The synthesis, spectroscopic characterization, and fluorescence quenching efficiency of polymers and copolymers containing tetraphenylsilole or tetraphenylgermole with Si−Si, Ge−Ge, and Si−Ge backbones are reported. Poly(tetraphenyl)germole, 2, was synthesized from the reduction of dichloro(tetraphenyl)germole with 2 equivs of Li. Silole−germole alternating copolymer 3 was synthesized by coupling dilithium salts of tetraphenylsilole dianion with dichloro(tetraphenyl)germole. Other tetraphenylmetallole-silane copolymers, 4−12, were synthesized through the Wurtz-type coupling of the dilithium salts of the tetraphenylmetallole dianion and corresponding dichloro(dialkyl)silanes. The molecular weights (M_w) of these metallole-silane copolymers are in the range of 4000∼6000. Detection of nitroaromatic molecules, such as nitrobenzene (NB), 2,4-dinitrotoluene (DNT), 2,4,6-trinitrotoluene (TNT), and picric acid (PA), has been explored. A linear Stern−Volmer relationship was observed for the first three analytes, but not for picric acid. Fluorescence spectra of polymetalloles or metallole-silane copolymers obtained in either toluene solutions or thin polymer films displayed no shift in the maximum of the emission wavelength.

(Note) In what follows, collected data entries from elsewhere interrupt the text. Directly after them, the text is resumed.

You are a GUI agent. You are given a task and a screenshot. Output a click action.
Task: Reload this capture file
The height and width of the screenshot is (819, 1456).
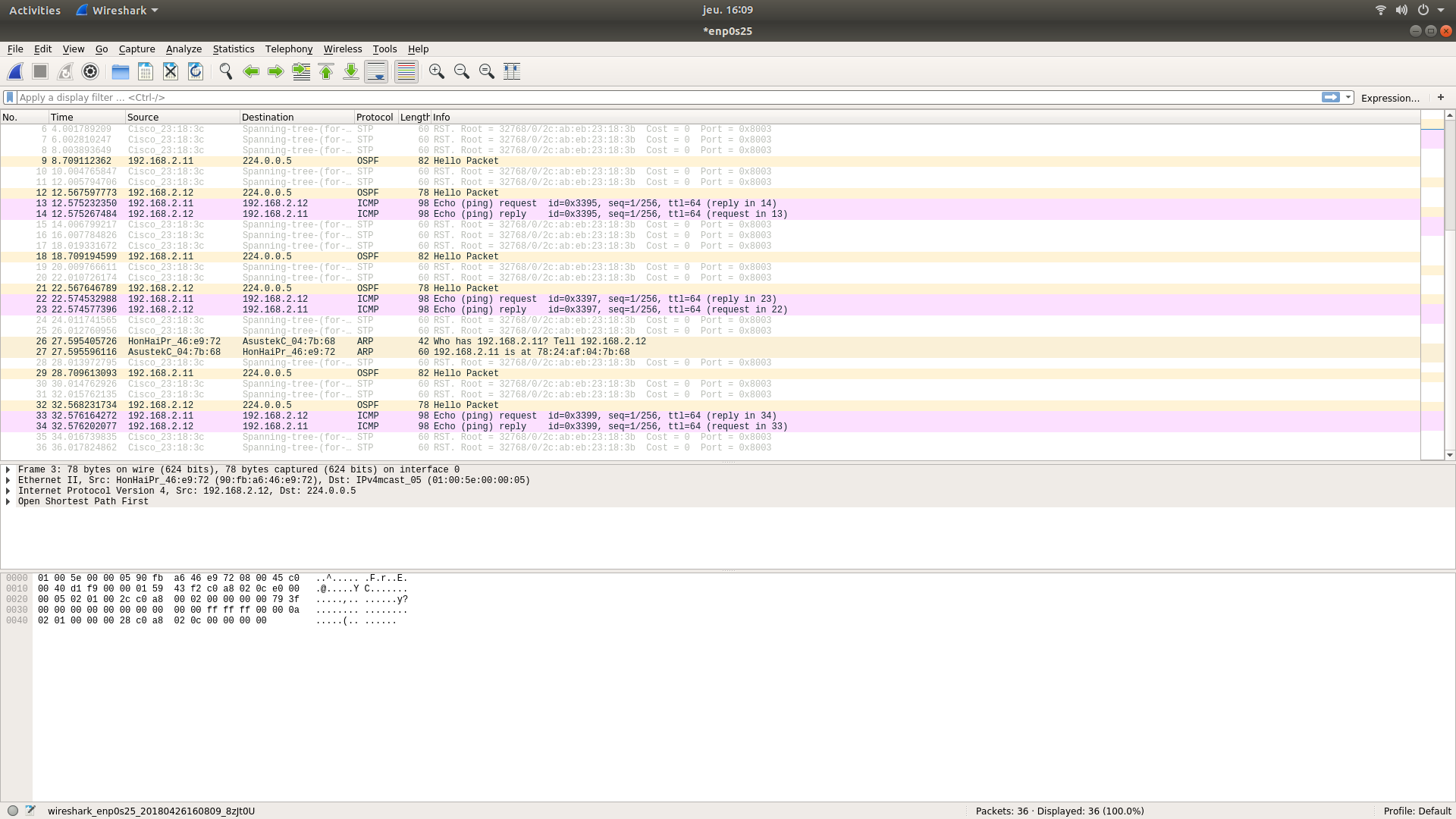click(x=195, y=71)

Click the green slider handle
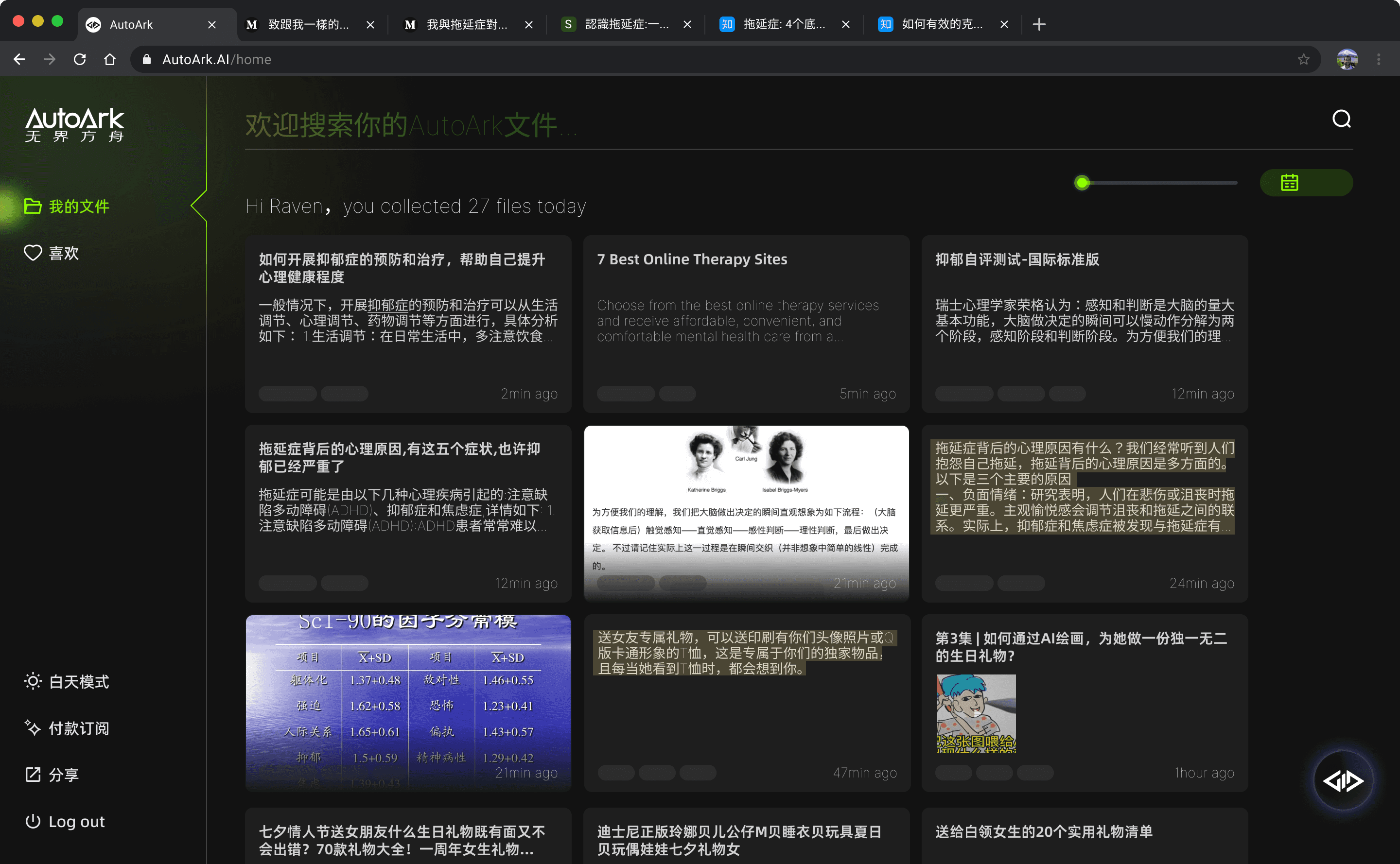pos(1081,183)
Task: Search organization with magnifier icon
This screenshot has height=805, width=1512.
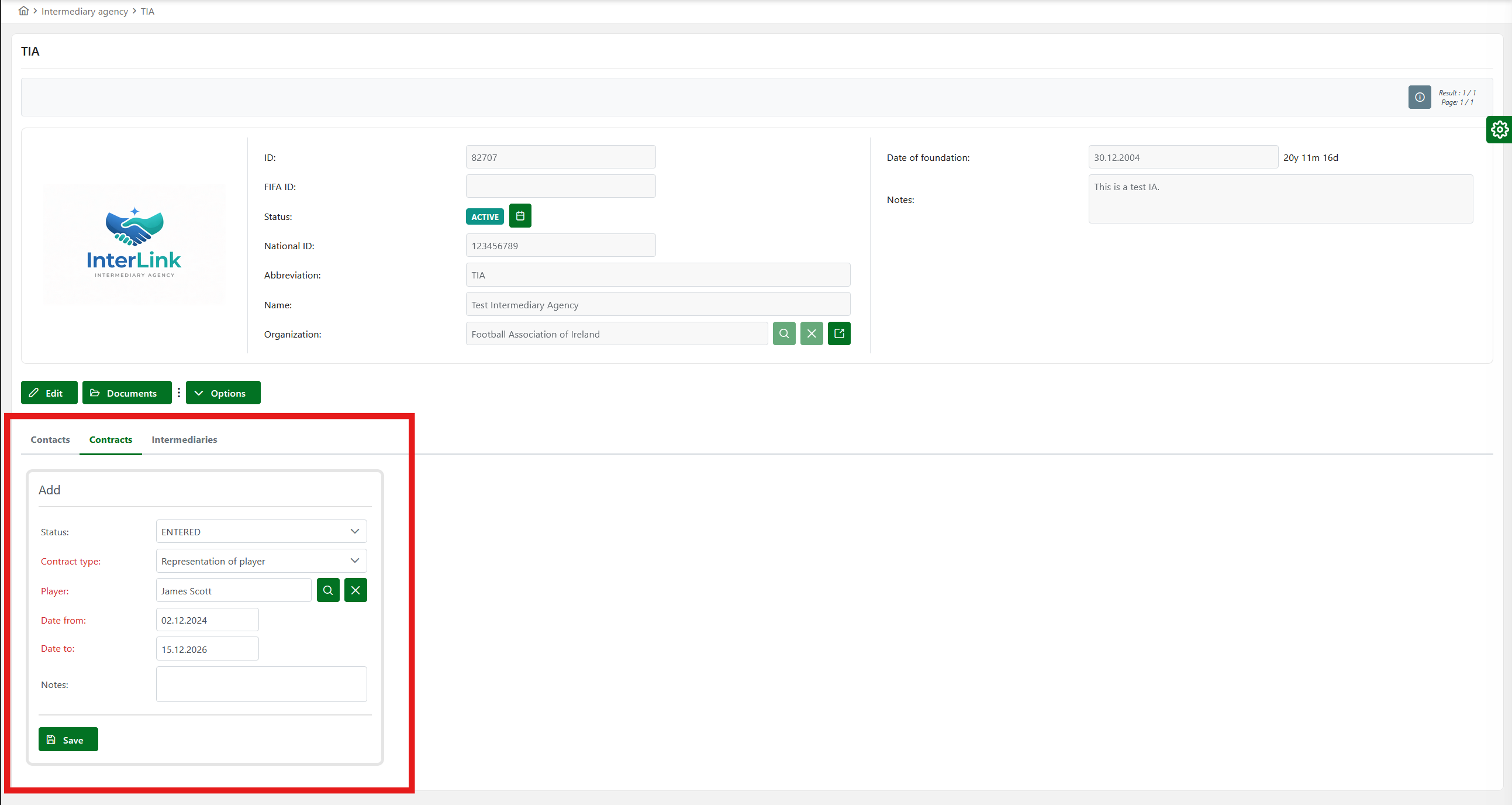Action: pos(783,333)
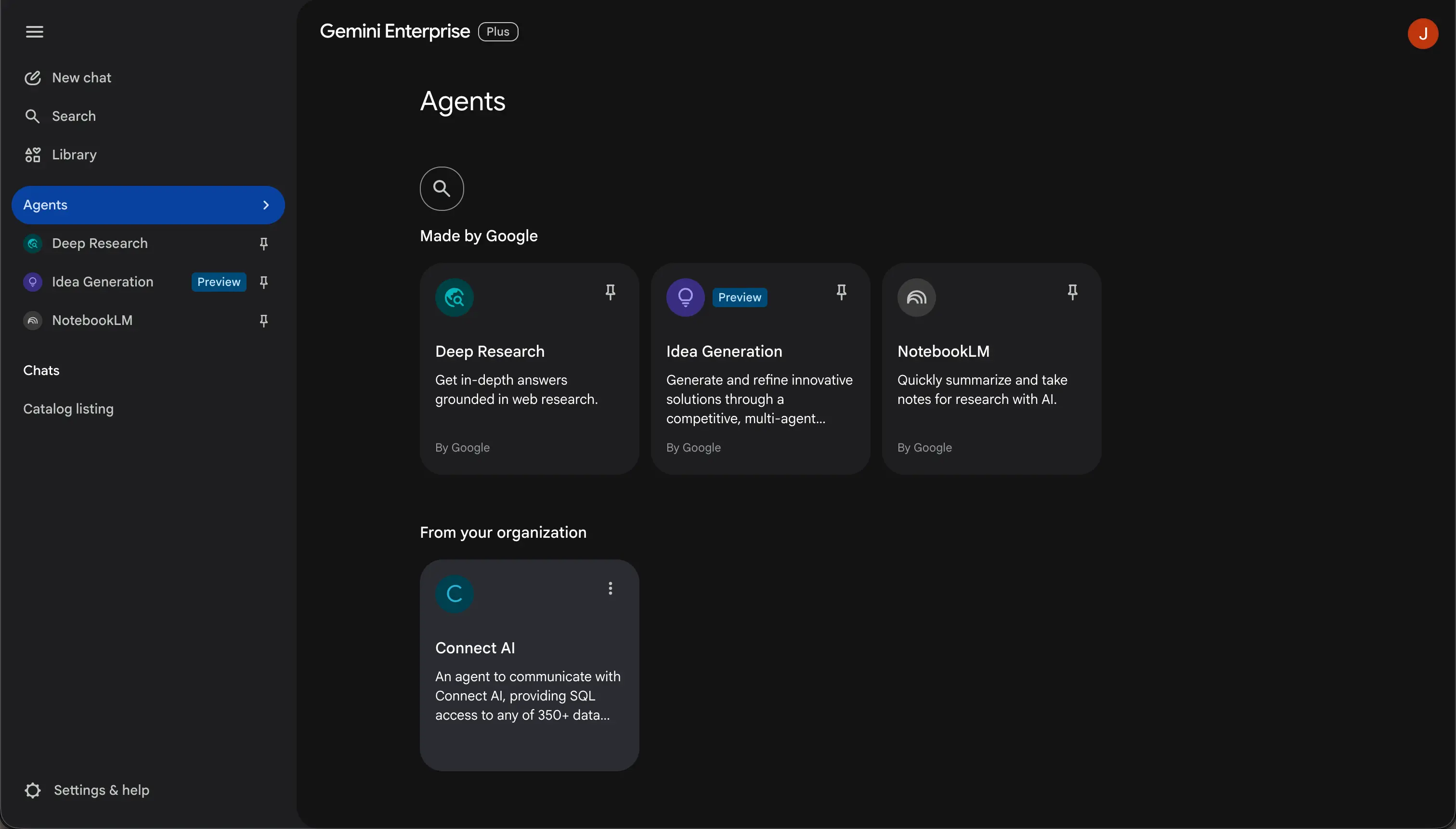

This suggests that the polymetalloles or metallole-silanes exhibit neither π-stacking of polymer chains nor excimer formation. Fluorescence lifetimes of polymetalloles and metallole-silanes were measured both in the presence and absence of TNT, and τ_o/τ is invariant. This requires that photoluminescence quenching occurs by a static mechanism.